Provided passage:
───
Frank Zappa: he observes our extremes, absurdities

By Geoffrey Cannon

The Guardian, Manchester, UK, August ?? 1970 [1]


Frank Zappa is the leader of the Mothers of Invention, notorious in America and celebrated in Europe as the quintessence of grotesque rock music. Zappa was the first musician to make a double album with a continuous theme (before the Beatles and Dylan) in "Freak Out," recorded in 1965. His new work, "200 Motels," was rehearsed recently in Los Angeles with Zubin Mehta.

I talked with Zappa on several occasions in the past two years. It is clear to me that he is a precise observer of the extreme and absurd experiences to be had in America.

"What's the most absurd thing that ever happened to me? Oh, definitely when I was busted, for 'conspiracy to commit pornography and lewd and lascivious conduct.' You never heard that story?" And, with an eye gleaming at the memory, he tells it. He's story, as he tells it, it is also an account of the music he has with the Mothers of Invention in the past five years.

Someone once said that the best analysis of civilization is in its dustbins. An archaeologist, probably, since that's where archaeologists work. So does Frank Zappa. But he doesn't need to go round to America's back yard to find the bins. They're stacked up everywhere. And, in 1963, 22 years old in Cucamonga, Calif., Zappa was, in effect, sitting in a dustbin.
───
Collected material:
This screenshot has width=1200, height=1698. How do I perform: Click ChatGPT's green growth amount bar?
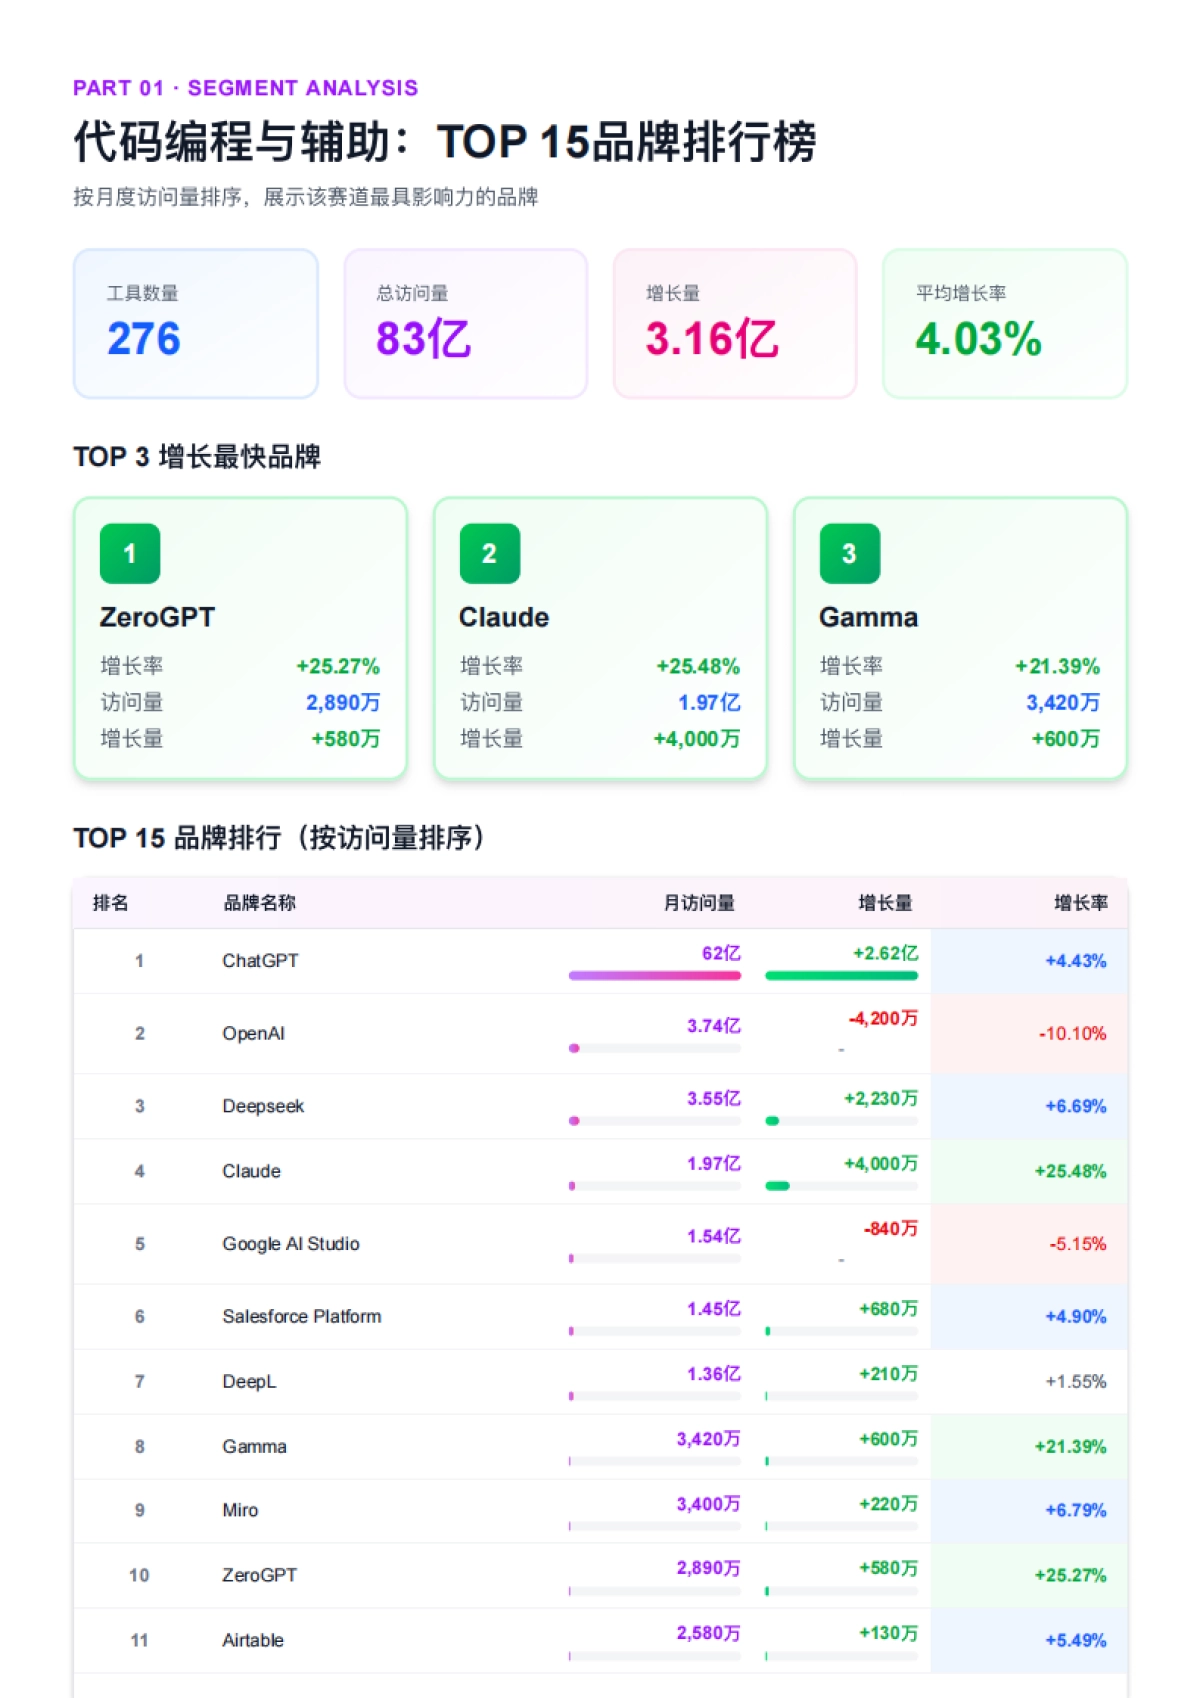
───
Directives:
1) According to the Zappa article, who was the new work "200 Motels" rehearsed with in Los Angeles?
2) Reproduce the Zappa article word for word between "Frank Zappa is" and "with Zubin Mehta.", inclusive.
3) Write the next part of the Zappa article, picking up after its final sentence.
None of the material matters for what you need to do here.

Answers given:
1) Zubin Mehta.

2)
Frank Zappa is the leader of the Mothers of Invention, notorious in America and celebrated in Europe as the quintessence of grotesque rock music. Zappa was the first musician to make a double album with a continuous theme (before the Beatles and Dylan) in "Freak Out," recorded in 1965. His new work, "200 Motels," was rehearsed recently in Los Angeles with Zubin Mehta.

3)
Cucamonga consisted of a garage, a hardware store, a liquor store, a bank, a cafe, a grade school, a holy roller church, and Paul Buff's recording studio at 8040 Archibald Avenue. Paul had built a five-track tape deck, revolutionary in those days, and had gone broke. Frank had $1,500 from a film, and bought Paul out.

He also had bought some film sets from F. K. Rockette Studios on Sunset Boulevard, which had become bankrupt: $5,000 worth for $50. They were 12 feet high, so big that everyone thought they could not be moved.

Frank dragged them to Cucamonga. "To the people who lived in that town it must have been like a Martian had arrived," says Frank. Sardonic chuckle. Work began on the only film that could be made, logistically, using the crazy sets: "Captain Beefheart vs. the Grunt People." (Take my word for the logic: the complete explanation takes 30 minutes to tell.) So Frank Zappa became the movie king of Cucamonga.

He had unlimited recording time, with his own studio, but no money. For nine months he ate a diet of peanut butter, instant mashed potato, coffee and honey. "I was definitely in a chemically altered state," says Frank. The potatoes and coffee were stolen from a blood bank van which was passing through. (Blood bank van? "Yeah," says Frank.)

Desperate for money, Frank formed a trio: guitar, bass and drums, ("Y'know, like the Cream," says Frank). They played blues, mostly, and got a regular date at a club in a nearby town. This was grape-picking country. "Picture the scene," says Frank. "We were playin' 'In the midnight hour' to an audience of Mexican laborers, entertained by four go-go dancers in black net stockings," and watched by a policeman, on Saturdays – two policemen, watching for Mexican trouble.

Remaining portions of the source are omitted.